## Begin TEXT SECTION

UPDATE: After our initial look at Fractal Design's Torrent Compact last month, I felt it was time for a revisit. Instead of the Celsius AIO liquid cooler used in the original review (as below), we swapped in a Noctua NH-U12A chromax.black air tower for cooling duties. Does it make much of a difference in this case? That's what we're finding out today…
Original review as follows:
When KitGuru reviewed the Fractal Design Torrent with its funky 180mm fans we had mixed views. Indeed, we were so undecided we took a second look at the Torrent and concluded we had been correct in the first place that Torrent was interesting, effective and rather large for our tastes. So imagine our delight when Fractal Design announced the Torrent Compact which promises more of the 180mm goodness in a smaller chassis.
01:24 Pulling off the panels / specs
02:36 Compact details against Torrent
04:58 Build into the Torrent Compact
06:05 Fitting an AIO – moving fans to floor
08:13 Motherboard install
09:09 PC is up and running – some thoughts
11:13 Thermal Testing and sound levels
13:01 Leo’s closing thoughts
- Open front grille and full-length base intake with 180 mm fan support
- Fractal Design 180×38 mm Dynamic X2 PWM and Prisma AL PWM ARGB fans leverage power, size, and thickness for greatly enhanced air-moving capacity
- Streamlined open interior with extra headroom for components and support for E-ATX motherboards up to 274 mm in width
- Top mounted PSU compartment with aerodynamic shape and integrated ARGB effects (TG versions only)
- Two 180mm PWM fans preinstalled
- Supports standard radiator sizes up to 360 or 280 mm in the front (using the included fan adapter brackets) and up to 240 or 280 mm in the bas
- Nexus 9P Slim PWM fan hub pre-installed
- External cable tie-downs help manage the power cord and other cables on the rear exterior
- GPU support bracket included
- Integrated LED lighting (on TG versions) and Prisma ARGB fans use standard 5V RGB connectors for full software control on motherboards with addressable RGB support
- Removable top bezel and cable guides with Velcro ties behind the motherboard plate
- Vibration-damped HDD/SSD tray and three dedicated SSD brackets included
- An additional 2.5” drive can be mounted to the underside of the HDD/SSD tray
- Front and bottom dust filters easily accessible by removing the front panel
- Seven bridgeless expansion slots ensure obstruction-free hookup
- Built-in fill port with convenient top-panel access
- Motherboard support: E-ATX up to 274mm, ATX, Micro-ATX, Mini-ITX, SSI-CEB
- Expansion slots: 7.

## End TEXT SECTION
## Begin INFORMATION PROVIDED

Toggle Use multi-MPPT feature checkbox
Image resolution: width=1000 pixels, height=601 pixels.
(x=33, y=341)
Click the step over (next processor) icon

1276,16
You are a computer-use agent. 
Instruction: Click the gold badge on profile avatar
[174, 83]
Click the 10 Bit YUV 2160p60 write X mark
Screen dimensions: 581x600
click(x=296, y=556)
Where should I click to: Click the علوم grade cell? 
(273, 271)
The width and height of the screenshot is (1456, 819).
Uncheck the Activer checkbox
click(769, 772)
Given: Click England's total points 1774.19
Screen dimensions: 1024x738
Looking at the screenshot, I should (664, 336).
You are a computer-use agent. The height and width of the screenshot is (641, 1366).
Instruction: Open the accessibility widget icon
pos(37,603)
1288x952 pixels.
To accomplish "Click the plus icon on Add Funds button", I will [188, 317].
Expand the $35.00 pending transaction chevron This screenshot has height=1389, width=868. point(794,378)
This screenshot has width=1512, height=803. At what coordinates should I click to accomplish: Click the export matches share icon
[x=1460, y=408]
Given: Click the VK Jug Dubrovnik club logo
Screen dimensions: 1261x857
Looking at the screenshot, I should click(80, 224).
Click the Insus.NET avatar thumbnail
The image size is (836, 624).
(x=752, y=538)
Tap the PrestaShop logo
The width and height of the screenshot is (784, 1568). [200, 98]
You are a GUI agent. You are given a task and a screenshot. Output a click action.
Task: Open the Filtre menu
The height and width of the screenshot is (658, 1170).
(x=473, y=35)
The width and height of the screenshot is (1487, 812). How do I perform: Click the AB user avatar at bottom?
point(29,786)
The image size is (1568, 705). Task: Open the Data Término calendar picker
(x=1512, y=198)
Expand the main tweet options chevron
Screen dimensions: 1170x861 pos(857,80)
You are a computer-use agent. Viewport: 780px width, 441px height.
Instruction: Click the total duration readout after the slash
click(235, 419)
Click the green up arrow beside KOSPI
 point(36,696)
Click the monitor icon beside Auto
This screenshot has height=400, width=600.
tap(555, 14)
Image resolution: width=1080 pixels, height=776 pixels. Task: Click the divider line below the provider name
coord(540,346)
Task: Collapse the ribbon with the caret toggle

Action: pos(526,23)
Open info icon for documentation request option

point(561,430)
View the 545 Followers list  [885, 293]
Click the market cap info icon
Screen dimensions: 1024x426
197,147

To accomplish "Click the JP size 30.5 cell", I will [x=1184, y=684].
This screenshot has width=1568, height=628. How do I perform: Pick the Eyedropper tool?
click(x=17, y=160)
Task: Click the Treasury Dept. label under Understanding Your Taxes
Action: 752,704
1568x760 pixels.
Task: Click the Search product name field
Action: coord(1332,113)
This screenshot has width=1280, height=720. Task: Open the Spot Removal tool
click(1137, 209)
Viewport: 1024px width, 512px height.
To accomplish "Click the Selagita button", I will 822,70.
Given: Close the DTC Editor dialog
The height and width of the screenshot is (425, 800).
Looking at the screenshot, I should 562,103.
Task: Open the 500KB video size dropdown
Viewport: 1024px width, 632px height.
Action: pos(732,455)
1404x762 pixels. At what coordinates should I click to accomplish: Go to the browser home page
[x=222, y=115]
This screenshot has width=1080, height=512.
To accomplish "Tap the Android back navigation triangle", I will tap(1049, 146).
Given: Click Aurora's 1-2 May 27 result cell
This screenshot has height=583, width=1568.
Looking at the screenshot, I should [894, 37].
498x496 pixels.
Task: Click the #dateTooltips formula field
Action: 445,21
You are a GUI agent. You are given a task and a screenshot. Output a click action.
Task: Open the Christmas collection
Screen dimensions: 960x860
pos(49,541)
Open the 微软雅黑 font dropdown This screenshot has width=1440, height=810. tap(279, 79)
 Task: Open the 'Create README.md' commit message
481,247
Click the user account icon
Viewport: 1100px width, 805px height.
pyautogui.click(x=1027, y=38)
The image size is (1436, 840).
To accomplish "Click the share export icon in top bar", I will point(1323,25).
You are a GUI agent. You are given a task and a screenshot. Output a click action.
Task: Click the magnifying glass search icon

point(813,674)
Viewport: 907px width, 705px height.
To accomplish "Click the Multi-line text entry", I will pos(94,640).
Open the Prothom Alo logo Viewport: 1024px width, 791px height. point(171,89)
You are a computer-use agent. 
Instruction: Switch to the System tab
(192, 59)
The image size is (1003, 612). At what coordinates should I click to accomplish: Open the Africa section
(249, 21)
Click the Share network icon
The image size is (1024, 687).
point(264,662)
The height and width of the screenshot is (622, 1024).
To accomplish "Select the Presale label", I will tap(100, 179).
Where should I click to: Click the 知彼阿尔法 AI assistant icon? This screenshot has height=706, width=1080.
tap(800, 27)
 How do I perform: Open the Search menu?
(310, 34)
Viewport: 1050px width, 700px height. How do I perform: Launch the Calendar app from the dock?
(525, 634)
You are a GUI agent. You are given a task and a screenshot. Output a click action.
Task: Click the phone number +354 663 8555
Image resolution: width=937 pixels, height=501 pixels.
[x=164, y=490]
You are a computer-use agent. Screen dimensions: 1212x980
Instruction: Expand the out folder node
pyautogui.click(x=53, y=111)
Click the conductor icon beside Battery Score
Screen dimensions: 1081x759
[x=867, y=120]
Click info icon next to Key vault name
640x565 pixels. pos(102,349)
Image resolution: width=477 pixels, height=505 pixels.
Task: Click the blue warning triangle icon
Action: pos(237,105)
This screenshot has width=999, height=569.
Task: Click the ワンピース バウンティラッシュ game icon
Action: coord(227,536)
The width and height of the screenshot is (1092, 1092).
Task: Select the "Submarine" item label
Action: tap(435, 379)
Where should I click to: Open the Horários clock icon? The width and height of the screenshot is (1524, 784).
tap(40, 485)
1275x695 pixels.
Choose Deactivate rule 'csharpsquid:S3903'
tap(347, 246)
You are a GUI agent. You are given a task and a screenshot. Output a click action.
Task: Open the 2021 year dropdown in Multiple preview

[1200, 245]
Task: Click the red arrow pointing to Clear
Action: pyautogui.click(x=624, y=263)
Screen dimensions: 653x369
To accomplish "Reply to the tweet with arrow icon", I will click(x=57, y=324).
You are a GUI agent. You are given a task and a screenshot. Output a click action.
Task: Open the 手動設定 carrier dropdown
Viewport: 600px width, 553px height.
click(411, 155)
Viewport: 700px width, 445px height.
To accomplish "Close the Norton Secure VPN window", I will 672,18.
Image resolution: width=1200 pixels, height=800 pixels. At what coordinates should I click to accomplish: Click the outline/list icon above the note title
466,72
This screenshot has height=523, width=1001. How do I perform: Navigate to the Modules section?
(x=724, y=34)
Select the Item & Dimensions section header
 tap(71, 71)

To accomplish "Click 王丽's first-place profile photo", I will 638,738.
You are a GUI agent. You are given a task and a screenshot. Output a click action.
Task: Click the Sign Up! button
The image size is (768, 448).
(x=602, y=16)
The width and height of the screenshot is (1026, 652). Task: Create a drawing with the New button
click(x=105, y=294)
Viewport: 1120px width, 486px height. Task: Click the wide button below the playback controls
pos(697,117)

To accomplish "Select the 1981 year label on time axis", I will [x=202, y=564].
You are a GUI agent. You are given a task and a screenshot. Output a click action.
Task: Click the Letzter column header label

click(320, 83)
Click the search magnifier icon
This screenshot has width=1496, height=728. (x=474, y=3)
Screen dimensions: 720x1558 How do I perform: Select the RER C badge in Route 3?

## End INFORMATION PROVIDED

TASK SET:
A: In the Torrent Compact review, which cooler replaced the Celsius AIO liquid cooler for the revisit?
B: Carry on the Torrent Compact review past its final spec entry.

REPLIES:
A: A Noctua NH-U12A chromax.black air tower.

B:
- Included fans: 2x 180mm x 38mm Dynamic X2 GP-18 1,200rpm PWM.
- Fan mounts: 3x 120mm, 2x 140mm or 2x 180mm front, 3x 120mm, 2x 140mm or 2x 180mm front, 1x 120mm rear.
- Radiator mounts: 360mm/280mm front, 240mm/280mm floor, 120mm rear.
- 5.25-inch optical drive bays: None.
- Internal drive bays: 1x 3.5-inch/2.5-inch, 3x 2.5-inch.
- Front I/O panel: 1x USB 3.1 Gen 2 Type-C, 2x USB 3.0, headset jacks.
- Dimensions: 467mm H x 450mm D x 222mm W.
To put this case through its cooling paces we will be using a test system consisting of an AMD Ryzen 5 5600X, Sapphire RX 6800 XT 16GB and an SSD. This system allows us to produce a substantial amount of heat and effectively test the Fractal Design Torrent Compact ‘s cooling capabilities.
- Processor: AMD Ryzen 5 5600X (6 cores/12 threads)
- CPU Cooler: Fractal Design Celsius+ S28 Prisma
- Motherboard: MSI MAG B550M Mortar
- Memory: 32GB Patriot Viper RGB DDR4-3200
- Graphics card: Sapphire RX 6800 XT 16GB
- Power supply: Fractal Design Ion+ 2 Platinum 860W
- SSD: 500GB Sabrent Rocket 4.0 M.2 NVMe
- OS: Windows 11
Cooling Performance Overview
Our test PC was drawing 450W at the wall socket with 76W going to the Ryzen 5 and 255W going to the RX 6800 XT graphics card. That's a fair amount of load inside a mid-tower case and we consider the temperatures inside the Torrent Compact were absolutely fine. It is worth noting the bottom and front fans were all set to intake and there may be scope for improvement with the addition of a rear exhaust fan.
You will have gathered from our video that we have mixed feelings about the Fractal Design Torrent Compact. The simple explanation is that we are perfectly happy with cases such as the Lian Li O11 Dynamic EVO that rely on 120mm and 140mm fans and do not feel an immediate need for 180mm fans.
Fractal Design Torrent cases allow you to install 180mm fans in the floor and front of the case and house the power supply in the roof so if – like us – you're not much fussed about that feature you may well be feeling a touch of meh.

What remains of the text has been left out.